Eine solche Unwirksamkeit hat das Oberlandesgericht Frankfurt in einem Beschluss vom 28.10.2019 angenommen und die Klage eines Auftraggebers abgewiesen, der den Bürgen auf Zahlung von etwa 776.000,00 € verklagt hatte. In seinen AGB hatte der Auftraggeber dem (inzwischen insolventen) Auftragnehmer vorgegeben, zur Ablösung des Einbehalts von 10 % der Auftragssumme zur Sicherung der Vertragserfüllung eine Bürgschaft "für die Erfüllung sämtlicher mit dem (…) Vertrag übernommenen Verpflichtungen des Auftragnehmers, insbesondere für die vertragsgemäße Ausführung der Leistung" zu stellen. Weiter hieß es in den AGB: "Gegen Rückgabe der Ausführungssicherheit leistet der Auftragnehmer auf die Dauer der Verjährungsfrist für Mängelrechte nach (…) Abnahme und Beseitigung der bei Abnahme festgestellten Mängel (…) eine Mängelsicherheit in Höhe von 5 % der Nettoabrechnungssumme." Das Gericht hielt eine Übersicherung des Auftraggebers für möglich, da die 10 %ige Vertragserfüllungsbürgschaft "sämtliche" Verpflichtungen des Auftragnehmers sichern sollte und damit gegebenenfalls auch Mängelansprüche. Eine Absicherung von nach der Abnahme bestehenden Mängelansprüchen in einem Umfang von 10 % der Auftragssumme benachteilige den Auftragnehmer unangemessen; die in AGB zulässige Grenze liege bei 5 % der Abrechnungssumme. Als kritisch hat das Gericht außerdem die Regelung angesehen, nach der die 10 %ige Vertragserfüllungssicherheit erst nach Beseitigung der bei der Abnahme festgestellten Mängel zurückzugeben war. Denn nach dieser Regelung komme es für das Recht zum Einbehalt der Sicherheit nicht auf den Umfang der Mängel an, sodass der Auftraggeber die gesamte Sicherheit für die Vertragserfüllung zurückbehalten könne, solange nur ein einziger der bei der Abnahme festgestellten Mängel nicht beseitigt ist. Auch dies stellt nach Ansicht des Gerichts eine unangemessene Benachteiligung des Auftragnehmers dar. Wegen dieser Benachteiligungen seien die in den AGB des Auftraggebers enthaltenen Sicherungsabreden unwirksam. Der Auftraggeber sei deshalb nicht berechtigt gewesen, Einbehalte vorzunehmen und der Auftragnehmer nicht verpflichtet gewesen, Bürgschaften zur Ablösung der Einbehalte zu stellen. Hierauf konnte sich auch der Bürge berufen, sodass der Auftraggeber aus der ohne Rechtsgrund gestellten Bürgschaft kein Geld erhielt und auf dem Schaden sitzen blieb.

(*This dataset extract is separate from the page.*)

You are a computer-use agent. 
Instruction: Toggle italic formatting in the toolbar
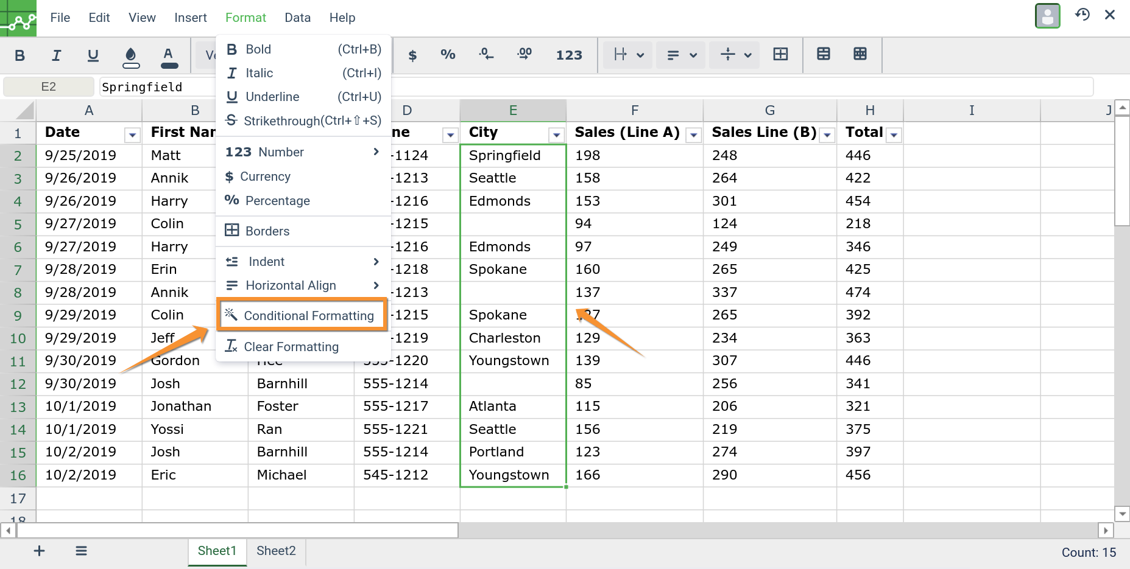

Die Formulierung von AGB muss mit Bedacht erfolgen. Denn will der Verwender zu viel oder können seine AGB wenigstens dahingehend verstanden werden, kann die von ihm vorgegebene Regelung unwirksam sein. Dann gilt stattdessen die gesetzliche Regelung. Da die gesetzlichen Regelungen keine Sicherheiten zugunsten des Auftraggebers vorsehen, stand der klagende Auftraggeber letztendlich mit leeren Händen da.